Find "Alle ablehnen (106, 1365)" in the data, then restate the line it sits in and every later line word for word, ending with the last line.

=== The data ===

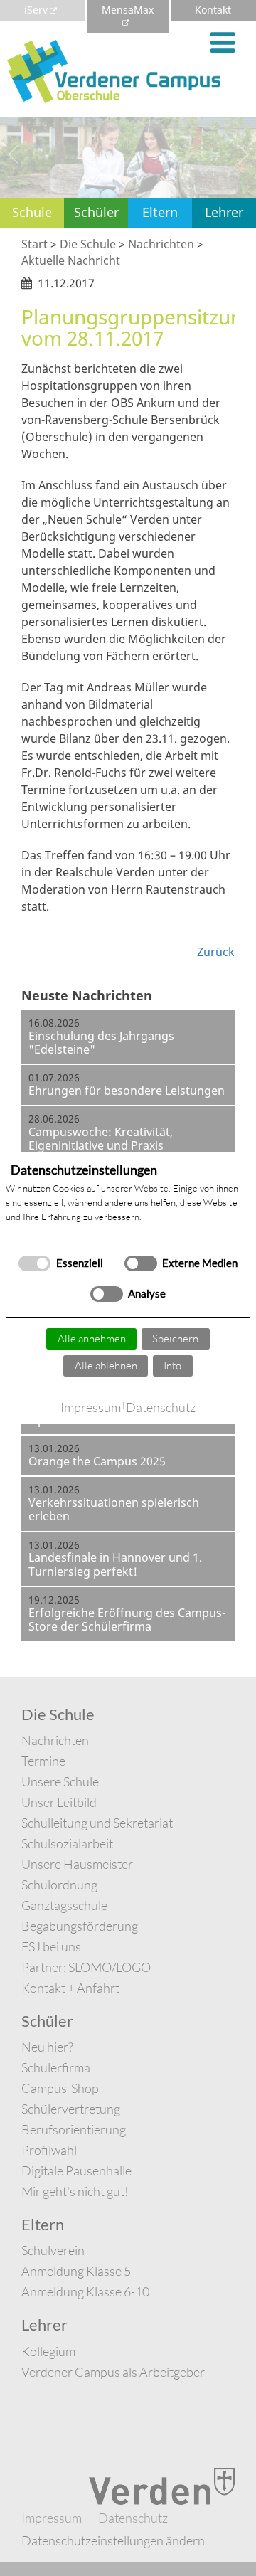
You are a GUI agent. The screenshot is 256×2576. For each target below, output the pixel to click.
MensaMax (128, 9)
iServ (36, 9)
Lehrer (224, 212)
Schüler (96, 212)
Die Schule (88, 244)
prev (14, 154)
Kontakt (213, 9)
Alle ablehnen (106, 1365)
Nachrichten (161, 244)
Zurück (216, 952)
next (242, 154)
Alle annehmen (92, 1338)
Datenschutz (161, 1407)
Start (34, 244)
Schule (32, 212)
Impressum (90, 1407)
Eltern (160, 212)
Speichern (175, 1338)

===

Written solution:
Alle ablehnen (106, 1365)
Nachrichten (161, 244)
Zurück (216, 952)
next (242, 154)
Alle annehmen (92, 1338)
Datenschutz (161, 1407)
Start (34, 244)
Schule (32, 212)
Impressum (90, 1407)
Eltern (160, 212)
Speichern (175, 1338)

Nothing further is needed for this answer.